Alle drei Quellen zusammen mischen sich zu einem Grundgefühl der Bedrohung, der virtuellen Unsicherheit, das der reaktionären Rechten mit ihrer Kritik am „System“ nützt, erzeugen eine rebellische „Wir da unten,ihr da oben“-Mentalität vor allem bei den „kleinen Leuten“, auf die Le Pen setzt. Das Sicherheitsthema, vordergründig an Fragen des Bandenvandalismus, der Straßengewalt oder des Alltagsverbrechens festgemacht, ist die Chiffre für eine sehr viel tiefer reichende Verunsicherung an der globalisierten Moderne, die die aggressiv-zerstörerischen Reaktionsbildungen einer Gegenmoderne erst hervorbringt.

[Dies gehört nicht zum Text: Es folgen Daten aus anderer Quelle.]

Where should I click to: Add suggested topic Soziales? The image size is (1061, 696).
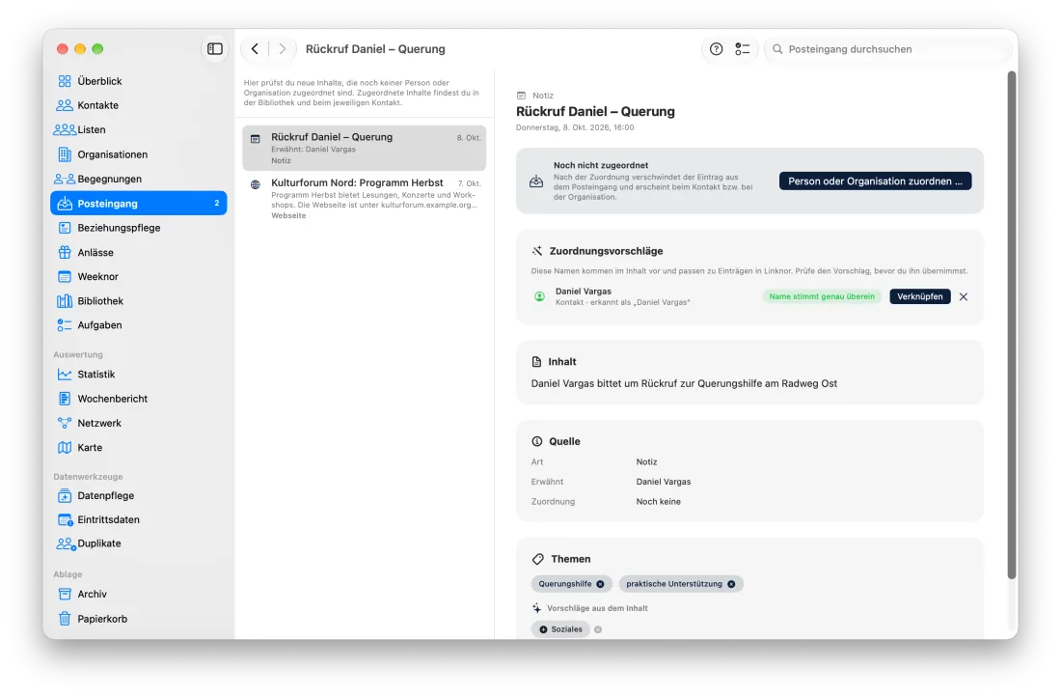tap(560, 629)
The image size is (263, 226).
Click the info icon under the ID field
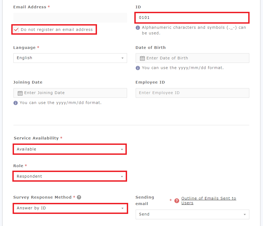[x=138, y=28]
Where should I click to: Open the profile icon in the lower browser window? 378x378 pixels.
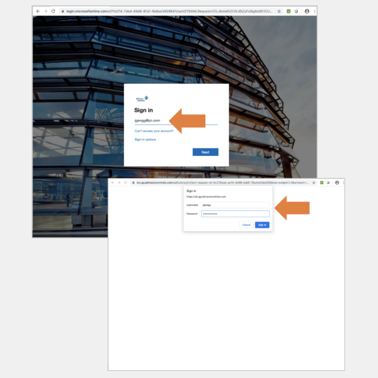[x=337, y=183]
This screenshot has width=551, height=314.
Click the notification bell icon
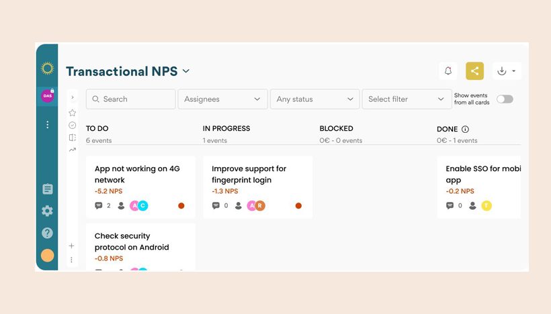tap(448, 71)
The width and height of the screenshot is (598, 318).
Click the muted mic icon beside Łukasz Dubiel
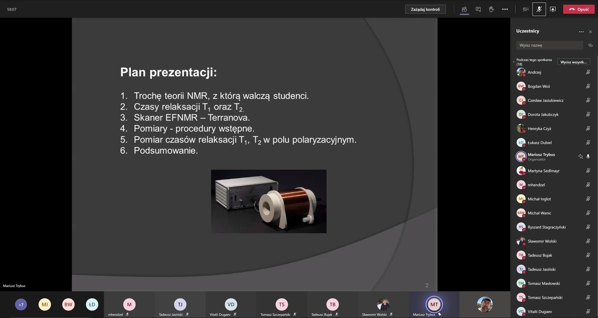tap(588, 143)
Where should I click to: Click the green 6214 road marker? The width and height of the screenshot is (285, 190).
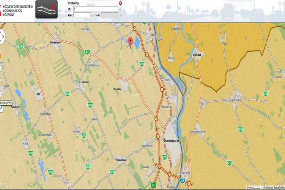point(20,47)
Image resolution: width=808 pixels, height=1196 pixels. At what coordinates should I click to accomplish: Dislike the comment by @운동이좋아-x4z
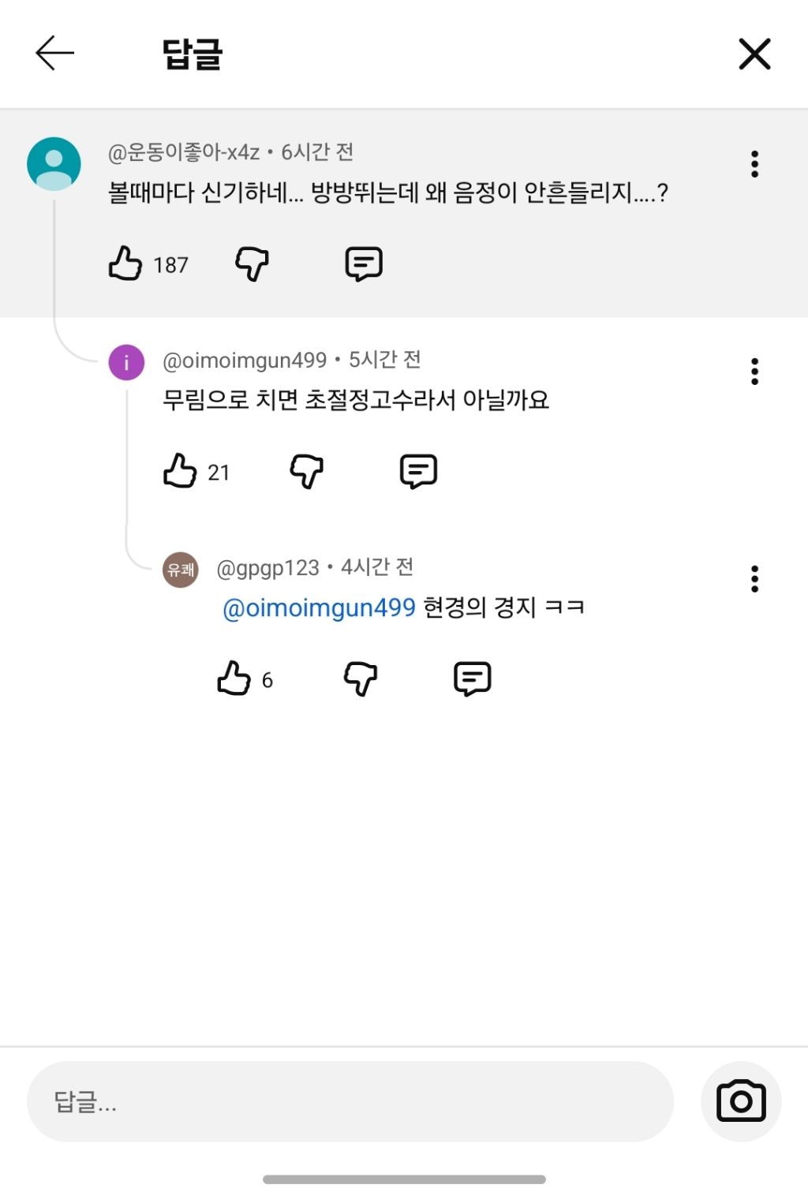pos(253,263)
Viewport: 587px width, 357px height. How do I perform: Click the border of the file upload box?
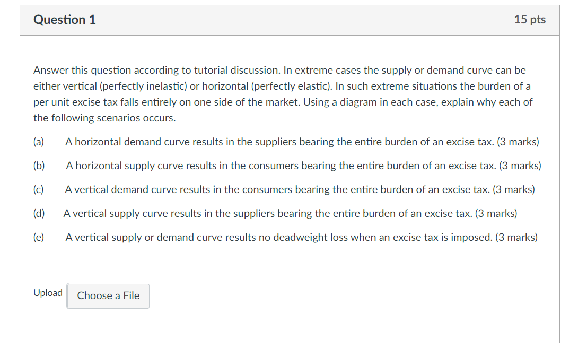(503, 296)
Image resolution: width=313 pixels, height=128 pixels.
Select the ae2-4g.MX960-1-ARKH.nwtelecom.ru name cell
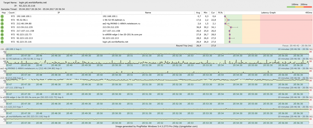click(121, 24)
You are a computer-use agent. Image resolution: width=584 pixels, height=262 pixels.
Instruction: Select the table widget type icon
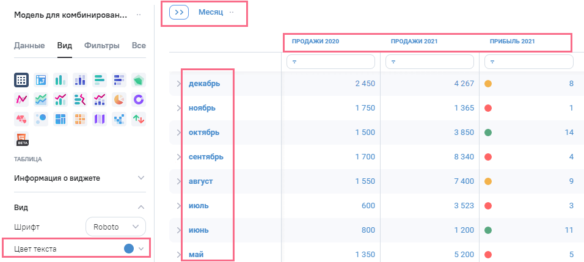point(21,80)
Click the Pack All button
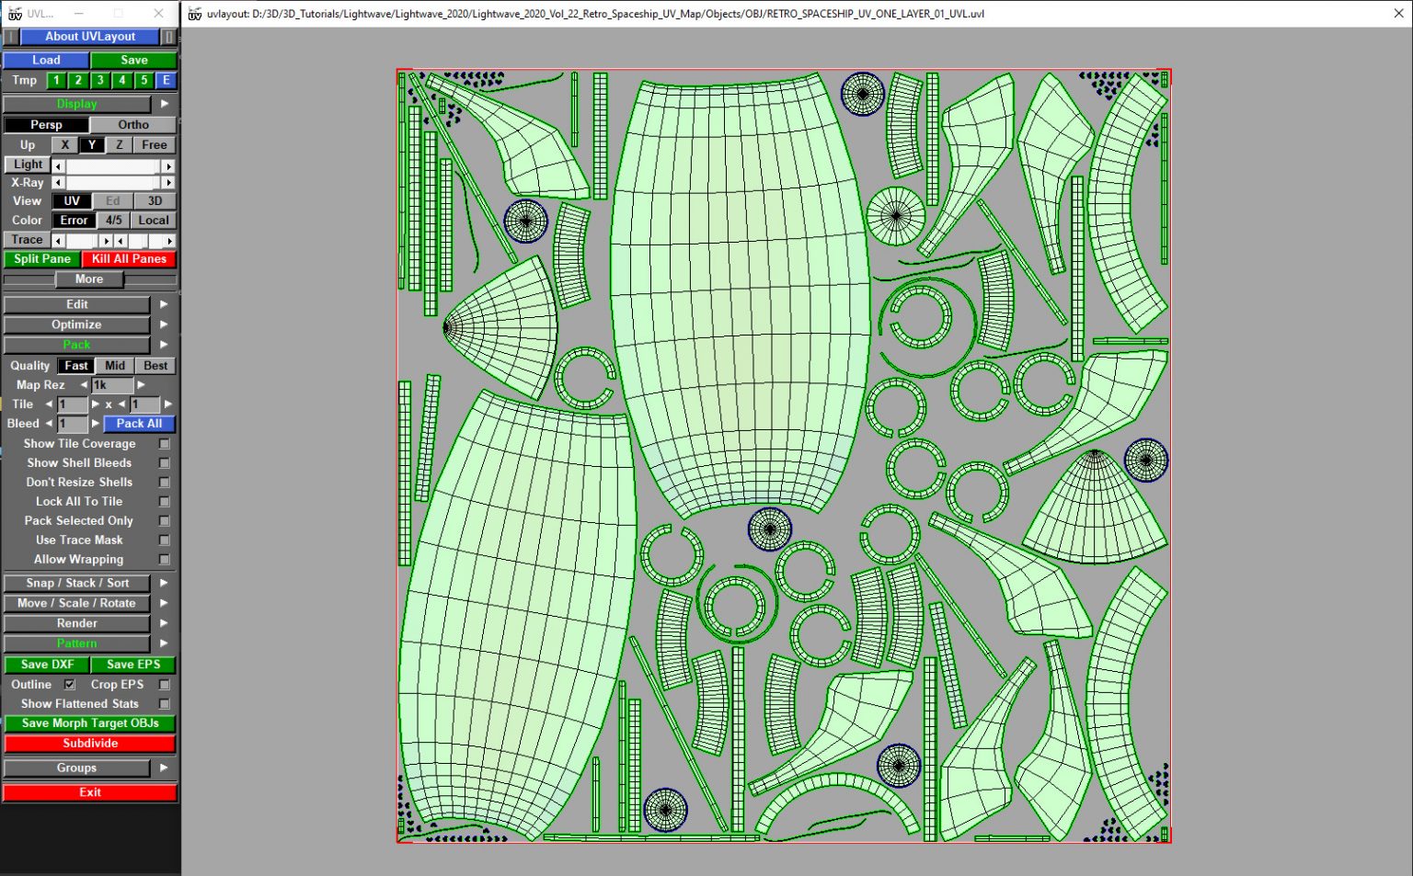The height and width of the screenshot is (876, 1413). (x=139, y=424)
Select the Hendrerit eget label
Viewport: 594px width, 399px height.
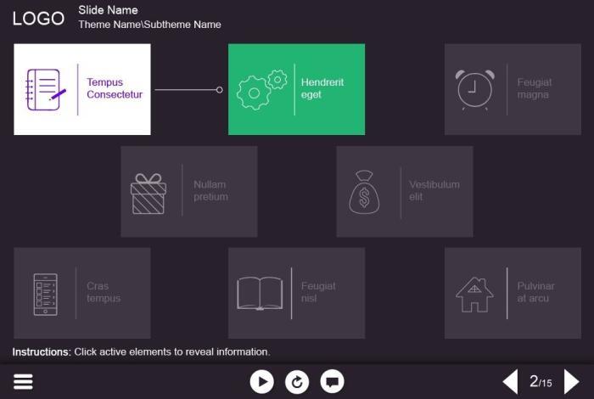[x=322, y=89]
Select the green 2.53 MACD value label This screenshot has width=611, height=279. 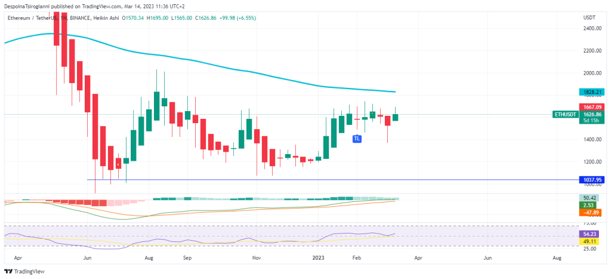click(591, 205)
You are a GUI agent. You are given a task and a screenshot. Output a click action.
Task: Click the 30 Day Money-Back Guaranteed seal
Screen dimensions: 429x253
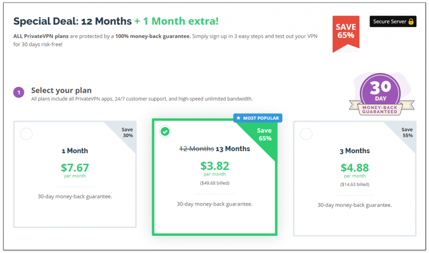click(380, 94)
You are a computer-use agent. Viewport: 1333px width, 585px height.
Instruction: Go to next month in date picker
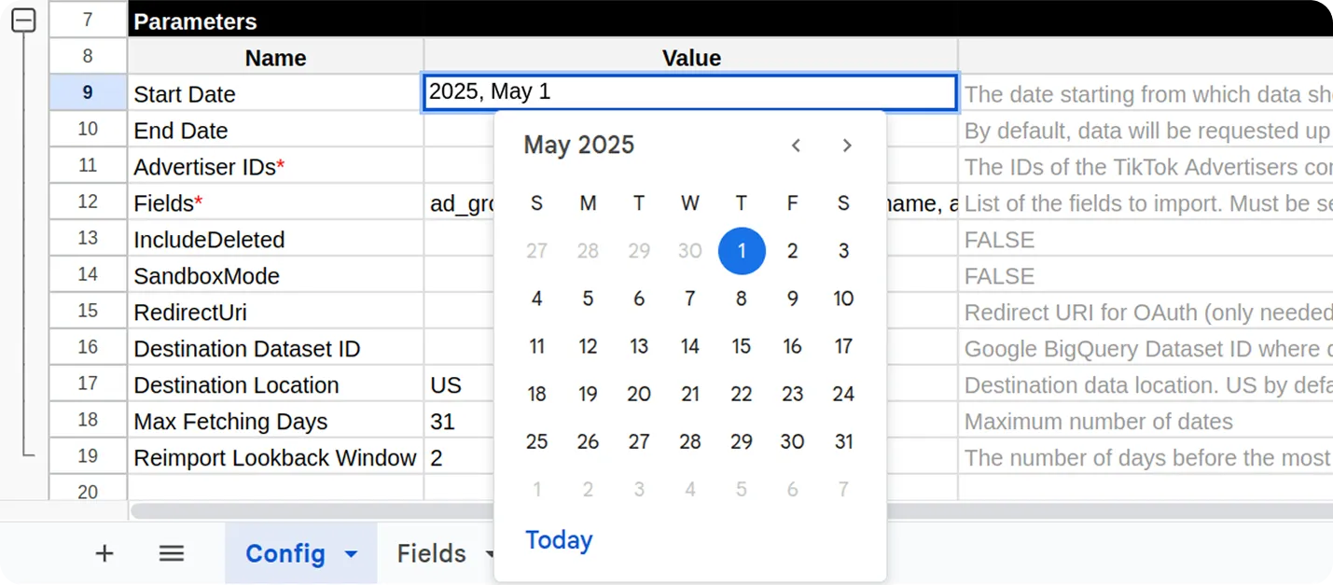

Was tun? Bei der Gestaltung einer aus den Fugen geratenen Welt hat Europa etwas zu bieten, was zuerst im Inneren verteidigt werden muss: die Tradition der Aufklärung, die Werte der Französischen Revolution, die Lehren aus dem Totalitarismus, die politische Demokratie und nicht zuletzt eine sozialökologische Zukunftsvision. Diese kann im 21. Jahrhundert freilich nur aus der Mitte der Gesellschaft heraus entwickelt werden – und nicht mit den verbrauchten Ideologien des 20. Jahrhunderts. Die Grünen ahnen das bereits, die Linke insgesamt muss es noch lernen.